Open Letter From My Cats

Our three cats were especially annoying this morning. Instead of feeding them the bad food, I thought I would give them a motive. So here it is.

Dear Humans,

You’re lovely, really, just the swellest, but there are a few ground rules that we need to review:

First, we run this show. Just get that down. I know, I know, we are really good and letting you pretend to be in charge but you’re not. This is our house (thanks for getting it bee tee dubs!) and we let you live in it without scratching your faces to death because we choose too. We can easily choose not too. Cats are carnivorous and you are meat. So lets just understand who is in charge here.

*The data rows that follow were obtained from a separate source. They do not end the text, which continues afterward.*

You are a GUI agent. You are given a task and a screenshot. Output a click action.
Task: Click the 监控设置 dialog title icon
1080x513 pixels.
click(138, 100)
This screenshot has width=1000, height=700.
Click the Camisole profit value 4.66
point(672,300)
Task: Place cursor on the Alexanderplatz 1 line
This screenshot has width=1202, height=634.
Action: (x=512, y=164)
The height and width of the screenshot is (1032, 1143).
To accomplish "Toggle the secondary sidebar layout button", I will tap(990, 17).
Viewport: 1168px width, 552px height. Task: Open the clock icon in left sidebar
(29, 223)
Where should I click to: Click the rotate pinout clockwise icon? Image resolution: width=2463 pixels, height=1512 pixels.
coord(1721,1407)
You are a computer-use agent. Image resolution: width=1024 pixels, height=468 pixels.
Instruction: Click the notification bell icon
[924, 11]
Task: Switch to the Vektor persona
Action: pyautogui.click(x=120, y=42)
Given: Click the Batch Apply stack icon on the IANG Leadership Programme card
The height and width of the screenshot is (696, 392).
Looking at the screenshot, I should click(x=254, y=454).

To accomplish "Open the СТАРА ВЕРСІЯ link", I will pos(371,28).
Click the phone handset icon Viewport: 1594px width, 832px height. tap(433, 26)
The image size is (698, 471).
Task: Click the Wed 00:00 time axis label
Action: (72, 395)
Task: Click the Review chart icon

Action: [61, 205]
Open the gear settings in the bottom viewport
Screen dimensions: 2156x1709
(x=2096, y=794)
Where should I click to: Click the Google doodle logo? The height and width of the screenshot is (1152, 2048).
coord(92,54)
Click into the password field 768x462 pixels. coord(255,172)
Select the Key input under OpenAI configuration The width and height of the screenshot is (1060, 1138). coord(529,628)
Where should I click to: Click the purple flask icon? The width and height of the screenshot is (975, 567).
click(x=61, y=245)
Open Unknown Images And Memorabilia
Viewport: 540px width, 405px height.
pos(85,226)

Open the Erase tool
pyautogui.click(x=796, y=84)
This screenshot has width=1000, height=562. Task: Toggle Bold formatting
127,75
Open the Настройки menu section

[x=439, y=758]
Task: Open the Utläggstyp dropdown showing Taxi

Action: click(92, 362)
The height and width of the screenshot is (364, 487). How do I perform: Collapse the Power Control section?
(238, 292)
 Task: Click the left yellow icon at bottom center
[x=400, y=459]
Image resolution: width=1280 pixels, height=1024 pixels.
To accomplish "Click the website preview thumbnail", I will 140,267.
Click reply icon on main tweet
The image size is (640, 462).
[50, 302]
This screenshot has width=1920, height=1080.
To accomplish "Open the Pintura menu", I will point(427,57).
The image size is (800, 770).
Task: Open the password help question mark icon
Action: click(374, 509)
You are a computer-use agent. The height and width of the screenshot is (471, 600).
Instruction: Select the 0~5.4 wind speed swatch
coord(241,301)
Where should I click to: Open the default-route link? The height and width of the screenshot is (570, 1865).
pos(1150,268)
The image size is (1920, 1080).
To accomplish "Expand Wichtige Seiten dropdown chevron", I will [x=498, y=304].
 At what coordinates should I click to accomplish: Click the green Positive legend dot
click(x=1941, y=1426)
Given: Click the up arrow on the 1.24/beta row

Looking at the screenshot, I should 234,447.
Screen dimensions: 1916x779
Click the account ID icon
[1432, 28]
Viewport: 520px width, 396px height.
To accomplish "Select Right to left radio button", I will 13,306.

Second, stop taking pictures of us. We get it, we are cute. WE KNOW. But if I see one more lens in my face you will lose your hand. And maybe your spleen. Oh yes, we know where it is. Why do you think we paw at you? To comfort you? A little kitty massage? No, it’s to find weak spots in your feeble human body. And we know where they are.

Third, we sit wherever we want. On your favorite pair of black pants? Ours. On your lap when your trying to get up? Ours. On the computer your typing on? The table? Your dinner plate? Our butt belongs there. It is ours.

In summary, we own you. You were put on this earth by the generous cat goddess to feed us, house us, cuddle us– WHEN APPROPRIATE AND WANTED– and tell us how pretty we are. By kitty law, we must be kind if you perform these duties and respect that we let you live only if you provide for us. So stay in line, humans, We don’t want to kill you. But that doesn’t mean we aren’t capable of it. Watch it hoe.